Per questo appuntamento col venerdì del libro di homemademamma riflettori puntati sul romanzo di Zelda Sayre Fitzgerald Lasciami l’ultimo valzer edito da Bollati Boringhieri (2009).
Si tratta della storia romanzata di Alabama Beggs alter ego cartaceo di Zelda, la musa del jazz, la bella e dannata sposa dello scrittore Francis Scott Fitzgerald.
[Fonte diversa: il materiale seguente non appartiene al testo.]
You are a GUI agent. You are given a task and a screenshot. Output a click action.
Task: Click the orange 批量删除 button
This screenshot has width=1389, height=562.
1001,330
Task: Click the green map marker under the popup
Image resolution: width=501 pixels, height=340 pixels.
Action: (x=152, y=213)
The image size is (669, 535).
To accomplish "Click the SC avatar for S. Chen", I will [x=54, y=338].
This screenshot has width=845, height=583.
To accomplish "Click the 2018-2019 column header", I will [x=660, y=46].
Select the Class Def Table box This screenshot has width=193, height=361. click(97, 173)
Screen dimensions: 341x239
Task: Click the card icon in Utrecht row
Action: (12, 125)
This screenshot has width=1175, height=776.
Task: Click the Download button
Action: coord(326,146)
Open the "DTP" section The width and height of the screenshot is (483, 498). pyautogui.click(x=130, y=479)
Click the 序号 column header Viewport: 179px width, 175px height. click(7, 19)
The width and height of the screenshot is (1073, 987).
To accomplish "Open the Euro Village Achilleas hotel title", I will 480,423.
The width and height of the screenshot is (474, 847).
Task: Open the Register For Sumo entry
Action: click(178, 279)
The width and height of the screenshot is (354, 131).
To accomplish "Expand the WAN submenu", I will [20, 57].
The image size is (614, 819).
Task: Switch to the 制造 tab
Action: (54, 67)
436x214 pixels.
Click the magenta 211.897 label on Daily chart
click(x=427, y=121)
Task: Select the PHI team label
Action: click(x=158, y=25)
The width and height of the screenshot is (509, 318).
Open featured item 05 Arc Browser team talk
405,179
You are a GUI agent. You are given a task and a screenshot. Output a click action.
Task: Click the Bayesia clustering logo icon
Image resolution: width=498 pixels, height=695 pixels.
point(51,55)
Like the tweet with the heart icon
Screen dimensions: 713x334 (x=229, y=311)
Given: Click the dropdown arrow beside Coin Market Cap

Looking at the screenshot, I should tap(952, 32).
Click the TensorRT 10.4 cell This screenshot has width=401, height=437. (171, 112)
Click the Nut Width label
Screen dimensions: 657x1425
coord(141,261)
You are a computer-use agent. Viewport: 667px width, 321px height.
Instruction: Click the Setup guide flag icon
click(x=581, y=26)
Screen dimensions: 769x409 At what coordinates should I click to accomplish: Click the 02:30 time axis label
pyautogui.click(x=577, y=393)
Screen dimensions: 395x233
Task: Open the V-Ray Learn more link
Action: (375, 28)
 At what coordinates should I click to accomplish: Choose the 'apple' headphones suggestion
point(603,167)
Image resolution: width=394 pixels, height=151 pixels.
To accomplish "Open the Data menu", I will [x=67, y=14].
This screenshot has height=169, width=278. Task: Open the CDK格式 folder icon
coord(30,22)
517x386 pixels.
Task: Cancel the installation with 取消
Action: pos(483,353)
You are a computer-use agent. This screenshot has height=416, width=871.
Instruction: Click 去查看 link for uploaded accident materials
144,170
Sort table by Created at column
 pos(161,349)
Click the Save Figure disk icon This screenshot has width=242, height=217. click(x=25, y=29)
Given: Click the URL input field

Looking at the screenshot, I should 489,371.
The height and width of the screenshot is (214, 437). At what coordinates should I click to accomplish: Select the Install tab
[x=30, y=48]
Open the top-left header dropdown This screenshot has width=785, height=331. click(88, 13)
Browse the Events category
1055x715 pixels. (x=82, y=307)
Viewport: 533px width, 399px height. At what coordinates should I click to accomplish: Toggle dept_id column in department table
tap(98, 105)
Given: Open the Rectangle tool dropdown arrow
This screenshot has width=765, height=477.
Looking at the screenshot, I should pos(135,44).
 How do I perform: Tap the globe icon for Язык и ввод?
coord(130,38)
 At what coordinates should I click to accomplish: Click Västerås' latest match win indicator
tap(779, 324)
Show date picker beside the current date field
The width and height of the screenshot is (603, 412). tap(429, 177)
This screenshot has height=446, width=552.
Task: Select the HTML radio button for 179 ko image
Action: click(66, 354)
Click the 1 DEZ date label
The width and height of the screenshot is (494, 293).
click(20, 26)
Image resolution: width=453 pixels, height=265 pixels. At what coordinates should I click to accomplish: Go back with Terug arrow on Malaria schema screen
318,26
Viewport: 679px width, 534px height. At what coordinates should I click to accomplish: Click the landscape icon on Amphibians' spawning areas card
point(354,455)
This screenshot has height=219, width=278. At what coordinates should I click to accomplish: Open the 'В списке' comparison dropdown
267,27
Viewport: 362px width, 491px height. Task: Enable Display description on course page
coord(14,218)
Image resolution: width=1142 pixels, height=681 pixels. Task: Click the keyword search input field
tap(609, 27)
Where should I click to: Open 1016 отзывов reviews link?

A quest’eroina di carta e carne, di passioni violente e di brama di vivere, una farfalla dalle ali di cristallo, sono arrivata tramite un blog sapete? è Zelda was a writer, la cui autrice non mi stancherò mai di ringraziare a vita per avermi fatto conoscere indirettamente un personaggio così coinvolgente.
ritratto di Zelda SayreFitzgerald a 17 anni da wikipedia.org
il romanzo è stato scritto in meno di un mese, sapete? rinchiusa in una clinica psichiatrica americana, Zelda diede sfogo a tutto il suo estro creativo in quelle poche settimane. probabilmente per questo anche la sua scrittura è così turbolenta, lirica, ricca di pathos e di meravigliosi spunti paesaggistici come se fossero dei dipinti su tela – ed è una scrittura che coinvolge. all’inzio dirò la verità un po’ ostica perchè ricca di subordinate e periodi attorcigliati tra loro. ma penso Zelda abbia volutamente dare un tratto psicologico alle vicende narrate in terza persona, di una giovane donna insoddisfatta della vita e della sua conseguenza ricerca di un’autorealizzazione personale. perchè Alabama ama ballare , anzi danzare ma lo scopre in ritardo, già troppo adulta per affermarsi nel mondo del balletto classico. ma lei non demorde ormai è schiava delle ore di studio trascorse sulle punte e degli arabesques e con le infinite limature sull’Adagio. abbandona anche la famiglia, il suo ruolo materno, seppur con rammarico, per realizzare il suo sogno. e con mai grande sorpresa ad un certo punto nel romanzo appare come una visione Napoli, la mia città. ogni volta che viene descritta nel bene o nel male, vengo presa da un sussulto di piacere… rivedo con gli occhi dell’artista scene che sono appartenute alla Partenope del tempo che fu. brevi frasi come pennellate fiabesche, che racchiudono un mondo, una scoperta improvvisa.
come questa ad esempio:
“C’è una traccia d’oro su ogni cosa a Napoli, e per quanto Alabama non riuscisse a scorgerne alcun cenno nella sua stanza, sentiva in qualche modo che anche i suoi soffitti erano rivestiti in foglia d’oro. Le notti sembravano uscite dai grandi classici; le persone sparivano rapide dalla vista vista suggerendole escrescenze fantastiche di un’esistenza felice. I cactus arpionavano l’estate, i dorsi dei pesci brillavano sulle barche come schegge di mica.”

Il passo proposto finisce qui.